What needs to be done ::
Within the records that follow, find every line containing the string "computer". Copy those lines.

Stored dataset items

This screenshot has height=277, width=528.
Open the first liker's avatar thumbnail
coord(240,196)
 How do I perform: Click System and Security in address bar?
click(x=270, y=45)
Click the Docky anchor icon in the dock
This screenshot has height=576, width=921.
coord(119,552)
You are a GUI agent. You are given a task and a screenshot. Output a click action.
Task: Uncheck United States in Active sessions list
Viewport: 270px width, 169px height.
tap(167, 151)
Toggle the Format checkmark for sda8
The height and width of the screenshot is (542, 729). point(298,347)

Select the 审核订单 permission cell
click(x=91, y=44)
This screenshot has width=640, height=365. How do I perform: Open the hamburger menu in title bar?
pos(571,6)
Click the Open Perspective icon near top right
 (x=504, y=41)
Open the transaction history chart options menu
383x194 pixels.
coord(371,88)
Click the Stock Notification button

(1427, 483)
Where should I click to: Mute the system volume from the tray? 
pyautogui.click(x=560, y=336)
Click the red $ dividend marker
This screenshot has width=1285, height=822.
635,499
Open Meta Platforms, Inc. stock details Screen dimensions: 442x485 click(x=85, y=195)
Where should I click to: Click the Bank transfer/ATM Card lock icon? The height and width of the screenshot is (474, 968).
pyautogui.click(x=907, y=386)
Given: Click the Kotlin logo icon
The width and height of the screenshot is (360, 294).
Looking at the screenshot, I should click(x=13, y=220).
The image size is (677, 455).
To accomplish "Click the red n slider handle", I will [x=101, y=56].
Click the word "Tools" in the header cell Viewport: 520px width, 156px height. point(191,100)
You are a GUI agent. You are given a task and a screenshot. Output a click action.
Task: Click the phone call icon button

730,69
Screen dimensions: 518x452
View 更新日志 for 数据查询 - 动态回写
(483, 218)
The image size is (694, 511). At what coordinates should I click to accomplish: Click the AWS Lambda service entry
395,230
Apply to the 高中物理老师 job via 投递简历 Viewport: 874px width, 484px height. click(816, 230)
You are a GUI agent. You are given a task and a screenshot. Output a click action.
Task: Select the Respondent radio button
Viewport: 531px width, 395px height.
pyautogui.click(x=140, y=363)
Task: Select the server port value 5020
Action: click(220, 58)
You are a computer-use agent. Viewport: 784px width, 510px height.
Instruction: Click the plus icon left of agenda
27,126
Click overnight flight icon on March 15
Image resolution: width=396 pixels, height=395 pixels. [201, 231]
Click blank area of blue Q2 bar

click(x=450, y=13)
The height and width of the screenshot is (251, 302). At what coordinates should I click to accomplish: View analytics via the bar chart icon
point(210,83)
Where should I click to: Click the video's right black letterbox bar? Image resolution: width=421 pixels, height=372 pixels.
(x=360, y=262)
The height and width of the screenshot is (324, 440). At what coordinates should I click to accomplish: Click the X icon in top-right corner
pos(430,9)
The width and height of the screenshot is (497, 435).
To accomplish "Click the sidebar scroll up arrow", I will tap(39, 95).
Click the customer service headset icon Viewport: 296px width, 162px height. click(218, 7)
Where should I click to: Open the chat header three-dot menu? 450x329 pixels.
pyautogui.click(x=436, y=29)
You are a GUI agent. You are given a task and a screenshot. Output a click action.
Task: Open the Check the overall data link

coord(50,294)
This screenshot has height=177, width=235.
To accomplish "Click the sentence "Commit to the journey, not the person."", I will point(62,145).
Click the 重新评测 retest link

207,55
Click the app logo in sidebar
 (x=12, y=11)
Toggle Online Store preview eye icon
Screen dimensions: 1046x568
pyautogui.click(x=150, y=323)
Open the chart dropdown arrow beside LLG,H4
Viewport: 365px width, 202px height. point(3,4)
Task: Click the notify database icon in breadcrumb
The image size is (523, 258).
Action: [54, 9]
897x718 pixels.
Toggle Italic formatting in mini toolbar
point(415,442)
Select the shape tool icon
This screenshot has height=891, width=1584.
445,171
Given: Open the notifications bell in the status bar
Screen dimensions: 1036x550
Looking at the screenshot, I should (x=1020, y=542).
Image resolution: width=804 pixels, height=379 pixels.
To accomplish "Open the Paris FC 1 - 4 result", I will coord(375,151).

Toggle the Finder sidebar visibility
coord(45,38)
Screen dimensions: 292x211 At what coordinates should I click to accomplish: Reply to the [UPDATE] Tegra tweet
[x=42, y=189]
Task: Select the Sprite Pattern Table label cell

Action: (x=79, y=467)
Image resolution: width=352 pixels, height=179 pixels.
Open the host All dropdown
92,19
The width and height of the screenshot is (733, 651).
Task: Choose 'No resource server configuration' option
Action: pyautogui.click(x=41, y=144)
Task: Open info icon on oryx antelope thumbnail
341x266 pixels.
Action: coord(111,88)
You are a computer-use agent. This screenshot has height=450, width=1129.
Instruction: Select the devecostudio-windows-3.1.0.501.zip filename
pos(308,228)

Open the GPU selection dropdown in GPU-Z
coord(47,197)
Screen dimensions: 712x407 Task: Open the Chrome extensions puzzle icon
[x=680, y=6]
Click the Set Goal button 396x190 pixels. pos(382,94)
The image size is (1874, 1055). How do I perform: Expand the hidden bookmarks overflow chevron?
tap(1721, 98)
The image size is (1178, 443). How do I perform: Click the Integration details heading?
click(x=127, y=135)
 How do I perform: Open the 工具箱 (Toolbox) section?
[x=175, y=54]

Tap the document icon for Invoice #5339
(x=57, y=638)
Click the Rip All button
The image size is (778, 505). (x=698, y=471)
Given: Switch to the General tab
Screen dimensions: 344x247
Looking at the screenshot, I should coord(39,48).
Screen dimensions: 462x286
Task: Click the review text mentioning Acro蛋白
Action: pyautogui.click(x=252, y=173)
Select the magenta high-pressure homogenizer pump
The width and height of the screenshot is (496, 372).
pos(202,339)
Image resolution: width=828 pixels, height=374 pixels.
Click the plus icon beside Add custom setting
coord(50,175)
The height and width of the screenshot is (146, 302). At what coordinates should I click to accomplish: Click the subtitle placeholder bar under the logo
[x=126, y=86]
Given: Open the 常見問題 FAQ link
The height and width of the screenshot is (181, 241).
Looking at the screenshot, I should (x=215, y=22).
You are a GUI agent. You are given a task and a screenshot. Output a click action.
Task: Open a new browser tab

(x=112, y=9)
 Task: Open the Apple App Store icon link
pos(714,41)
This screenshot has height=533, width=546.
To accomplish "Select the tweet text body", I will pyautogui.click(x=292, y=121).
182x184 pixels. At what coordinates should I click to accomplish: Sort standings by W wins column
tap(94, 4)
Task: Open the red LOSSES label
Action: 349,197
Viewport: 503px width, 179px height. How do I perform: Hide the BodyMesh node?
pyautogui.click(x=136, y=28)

Problem solution ::
You are a computer-use agent. Viewport: 784px width, 510px height.
You are a computer-use agent. This screenshot has height=450, width=1129.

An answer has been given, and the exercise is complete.